WHAT TO WORK ON: Reproduce the Blender roundup beginning at "Gleb Alexandrov often" and stopping after "in film music.", and switch "metaballs" to "particle systems" throughout that passage.

SUPPLIED TEXT:
Weekly Blender Roundup

3 February 2018 (#4)

Tutorial video of the week:

Gleb Alexandrov often focus on “cheats” as he calls it to achieve maximum visual fidelity in minimum number of steps.

Here the paint splash effects are achieved by force fields and metaballs instead of Fluid simulation.

I won’t call it cheats though, I would call it as genius.

Theory video I like:

If you are going to make animated videos then you should have at least an basic understanding of the film-making process. This video focuses on music part of film-making.

This video is actually an response to another film editor’s critic on why Marvel’s music is forgettable and lack of originality in film music.

Cool addon to watch out for:

Atom bomb by Remington Graphics

Sometimes things in blender (like nodes or textures) does not get deleted even after reopening the blend file.

Atom bomb force deletes the data. It helps when you have to keep the size of the blend file short. (e.g. Render farm)

But above all that, rarely does any addon spent time on promotion. But not this one. I won’t spoil the video, just check it out.

Weekly Book recommendation:

The lean startup by Eric Ries.

The author focuses on speed, testing out variety of products in the shortest amount of time.

Assuming what people want is like gambling. You may not always succeed and the failure may be too big to afford. Rather than spending time and money on what people “may” like. Make small Products and quickly test them in the market. Once you find that there is a demand, you can always update the product to your original vision.

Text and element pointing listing
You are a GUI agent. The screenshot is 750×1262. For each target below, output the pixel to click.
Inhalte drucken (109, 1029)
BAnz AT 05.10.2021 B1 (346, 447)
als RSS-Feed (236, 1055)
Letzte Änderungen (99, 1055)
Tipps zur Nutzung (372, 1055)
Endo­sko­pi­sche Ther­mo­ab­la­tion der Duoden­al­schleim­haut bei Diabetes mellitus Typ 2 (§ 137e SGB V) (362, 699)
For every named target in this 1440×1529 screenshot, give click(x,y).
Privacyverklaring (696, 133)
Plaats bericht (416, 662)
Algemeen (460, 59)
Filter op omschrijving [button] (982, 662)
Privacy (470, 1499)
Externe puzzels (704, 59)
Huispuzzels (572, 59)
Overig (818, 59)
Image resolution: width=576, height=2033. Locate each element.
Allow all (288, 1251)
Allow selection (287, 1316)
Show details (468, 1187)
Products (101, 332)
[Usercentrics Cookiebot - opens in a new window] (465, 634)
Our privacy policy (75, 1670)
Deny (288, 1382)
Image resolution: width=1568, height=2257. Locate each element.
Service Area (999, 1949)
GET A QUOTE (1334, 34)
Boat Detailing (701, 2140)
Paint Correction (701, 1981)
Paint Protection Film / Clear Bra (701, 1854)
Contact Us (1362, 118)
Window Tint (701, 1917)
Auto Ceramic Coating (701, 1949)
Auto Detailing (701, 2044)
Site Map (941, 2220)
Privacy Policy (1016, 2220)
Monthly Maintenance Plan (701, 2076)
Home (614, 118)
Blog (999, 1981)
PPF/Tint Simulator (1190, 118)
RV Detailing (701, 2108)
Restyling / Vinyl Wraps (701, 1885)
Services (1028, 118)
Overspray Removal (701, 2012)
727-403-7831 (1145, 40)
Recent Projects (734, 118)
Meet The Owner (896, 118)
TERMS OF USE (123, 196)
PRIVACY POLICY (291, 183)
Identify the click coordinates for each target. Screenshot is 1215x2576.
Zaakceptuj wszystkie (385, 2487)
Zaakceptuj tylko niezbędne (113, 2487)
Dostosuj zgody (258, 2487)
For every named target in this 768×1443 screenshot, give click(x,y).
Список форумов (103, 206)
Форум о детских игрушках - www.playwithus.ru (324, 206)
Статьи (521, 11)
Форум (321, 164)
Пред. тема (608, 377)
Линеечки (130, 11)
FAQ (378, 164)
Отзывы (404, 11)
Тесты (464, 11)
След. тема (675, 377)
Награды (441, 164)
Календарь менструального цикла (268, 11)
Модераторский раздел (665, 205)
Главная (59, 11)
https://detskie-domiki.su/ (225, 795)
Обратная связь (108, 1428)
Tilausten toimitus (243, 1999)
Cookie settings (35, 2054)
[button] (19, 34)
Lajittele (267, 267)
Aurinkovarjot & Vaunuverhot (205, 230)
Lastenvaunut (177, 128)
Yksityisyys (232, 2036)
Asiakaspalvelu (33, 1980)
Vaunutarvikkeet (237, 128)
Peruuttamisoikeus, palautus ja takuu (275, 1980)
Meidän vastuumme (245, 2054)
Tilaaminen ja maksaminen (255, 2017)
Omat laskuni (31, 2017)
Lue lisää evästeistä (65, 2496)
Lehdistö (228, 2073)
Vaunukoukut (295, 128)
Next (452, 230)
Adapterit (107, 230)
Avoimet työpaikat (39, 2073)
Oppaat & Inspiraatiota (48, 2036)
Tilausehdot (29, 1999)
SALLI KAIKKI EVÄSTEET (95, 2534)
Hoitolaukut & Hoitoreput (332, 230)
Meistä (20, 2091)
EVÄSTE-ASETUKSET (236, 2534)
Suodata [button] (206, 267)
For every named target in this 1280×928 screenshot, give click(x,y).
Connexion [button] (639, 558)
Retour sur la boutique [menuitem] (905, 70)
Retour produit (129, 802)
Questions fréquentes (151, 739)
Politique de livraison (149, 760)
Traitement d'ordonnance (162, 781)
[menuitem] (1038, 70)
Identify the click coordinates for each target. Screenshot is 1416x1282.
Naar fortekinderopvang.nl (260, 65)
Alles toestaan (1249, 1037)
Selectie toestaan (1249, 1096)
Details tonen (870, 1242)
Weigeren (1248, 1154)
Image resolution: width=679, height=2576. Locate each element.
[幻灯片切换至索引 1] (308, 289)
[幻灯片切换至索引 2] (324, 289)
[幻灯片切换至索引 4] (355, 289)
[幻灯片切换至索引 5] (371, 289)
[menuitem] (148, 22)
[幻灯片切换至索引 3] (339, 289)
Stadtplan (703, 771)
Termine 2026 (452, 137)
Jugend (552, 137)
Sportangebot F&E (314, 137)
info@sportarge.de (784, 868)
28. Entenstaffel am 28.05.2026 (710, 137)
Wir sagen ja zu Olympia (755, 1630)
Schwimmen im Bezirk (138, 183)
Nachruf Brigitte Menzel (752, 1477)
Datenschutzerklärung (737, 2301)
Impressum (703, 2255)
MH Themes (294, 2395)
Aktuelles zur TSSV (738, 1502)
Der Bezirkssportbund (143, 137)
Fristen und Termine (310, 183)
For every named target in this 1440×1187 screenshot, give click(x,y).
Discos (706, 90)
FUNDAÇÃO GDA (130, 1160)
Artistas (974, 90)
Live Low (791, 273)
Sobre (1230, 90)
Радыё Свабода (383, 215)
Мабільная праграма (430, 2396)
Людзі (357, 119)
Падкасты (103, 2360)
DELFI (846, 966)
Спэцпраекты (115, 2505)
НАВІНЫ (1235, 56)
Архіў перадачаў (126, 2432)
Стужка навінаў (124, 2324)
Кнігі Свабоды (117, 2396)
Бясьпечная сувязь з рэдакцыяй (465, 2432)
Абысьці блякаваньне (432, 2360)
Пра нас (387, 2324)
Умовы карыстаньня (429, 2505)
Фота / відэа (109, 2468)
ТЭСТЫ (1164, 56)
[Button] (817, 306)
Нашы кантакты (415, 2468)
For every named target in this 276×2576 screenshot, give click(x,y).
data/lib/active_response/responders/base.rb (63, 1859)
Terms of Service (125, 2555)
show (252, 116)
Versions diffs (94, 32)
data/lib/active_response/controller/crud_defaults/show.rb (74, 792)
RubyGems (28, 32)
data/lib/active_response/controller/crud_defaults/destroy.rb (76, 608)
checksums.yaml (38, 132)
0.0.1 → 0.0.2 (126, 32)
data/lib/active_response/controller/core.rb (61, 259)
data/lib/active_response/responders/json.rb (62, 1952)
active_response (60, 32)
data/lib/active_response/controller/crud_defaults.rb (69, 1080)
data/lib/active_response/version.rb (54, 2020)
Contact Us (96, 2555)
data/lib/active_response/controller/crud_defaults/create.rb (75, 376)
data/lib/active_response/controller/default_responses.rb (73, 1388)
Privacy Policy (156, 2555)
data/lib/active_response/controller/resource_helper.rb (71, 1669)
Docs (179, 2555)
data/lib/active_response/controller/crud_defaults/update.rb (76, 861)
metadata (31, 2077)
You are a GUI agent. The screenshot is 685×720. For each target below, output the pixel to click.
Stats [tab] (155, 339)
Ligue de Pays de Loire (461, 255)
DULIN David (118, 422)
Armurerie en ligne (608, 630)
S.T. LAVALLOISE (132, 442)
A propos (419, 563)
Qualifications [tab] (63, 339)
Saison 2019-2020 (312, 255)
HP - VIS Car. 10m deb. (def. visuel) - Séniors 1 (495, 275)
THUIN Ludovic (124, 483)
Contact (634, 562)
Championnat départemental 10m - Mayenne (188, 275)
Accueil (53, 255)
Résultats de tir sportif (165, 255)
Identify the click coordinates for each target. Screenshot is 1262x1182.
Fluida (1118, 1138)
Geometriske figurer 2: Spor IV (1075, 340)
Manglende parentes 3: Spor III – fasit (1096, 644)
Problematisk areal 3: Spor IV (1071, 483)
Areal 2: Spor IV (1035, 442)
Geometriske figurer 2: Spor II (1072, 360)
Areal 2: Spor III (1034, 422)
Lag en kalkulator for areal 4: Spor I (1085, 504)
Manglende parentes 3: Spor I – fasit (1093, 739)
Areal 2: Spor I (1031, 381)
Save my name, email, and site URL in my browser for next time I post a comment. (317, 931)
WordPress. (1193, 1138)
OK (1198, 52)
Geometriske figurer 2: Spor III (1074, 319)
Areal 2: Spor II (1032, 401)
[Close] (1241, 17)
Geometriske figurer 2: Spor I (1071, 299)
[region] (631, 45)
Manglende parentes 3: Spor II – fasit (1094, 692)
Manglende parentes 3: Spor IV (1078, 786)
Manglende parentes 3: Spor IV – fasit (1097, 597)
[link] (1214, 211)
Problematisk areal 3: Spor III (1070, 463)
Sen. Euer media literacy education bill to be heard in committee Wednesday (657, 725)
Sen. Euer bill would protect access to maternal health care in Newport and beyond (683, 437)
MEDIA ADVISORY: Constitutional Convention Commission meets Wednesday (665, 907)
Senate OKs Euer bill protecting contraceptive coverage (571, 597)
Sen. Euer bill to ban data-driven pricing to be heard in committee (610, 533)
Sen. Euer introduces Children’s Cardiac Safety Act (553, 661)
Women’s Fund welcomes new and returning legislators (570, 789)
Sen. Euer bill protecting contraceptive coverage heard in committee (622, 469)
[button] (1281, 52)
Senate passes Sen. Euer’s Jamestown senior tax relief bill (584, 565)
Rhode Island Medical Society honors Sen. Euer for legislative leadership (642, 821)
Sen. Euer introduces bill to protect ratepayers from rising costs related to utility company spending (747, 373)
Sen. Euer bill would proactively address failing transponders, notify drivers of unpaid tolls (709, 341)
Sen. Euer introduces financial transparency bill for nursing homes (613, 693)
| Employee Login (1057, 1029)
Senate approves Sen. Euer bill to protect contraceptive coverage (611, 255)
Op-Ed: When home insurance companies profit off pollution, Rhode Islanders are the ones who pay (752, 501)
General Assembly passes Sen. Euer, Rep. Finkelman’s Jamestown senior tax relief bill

SOLVED PROBLEM:
Gleb Alexandrov often focus on “cheats” as he calls it to achieve maximum visual fidelity in minimum number of steps.

Here the paint splash effects are achieved by force fields and particle systems instead of Fluid simulation.

I won’t call it cheats though, I would call it as genius.

Theory video I like:

If you are going to make animated videos then you should have at least an basic understanding of the film-making process. This video focuses on music part of film-making.

This video is actually an response to another film editor’s critic on why Marvel’s music is forgettable and lack of originality in film music.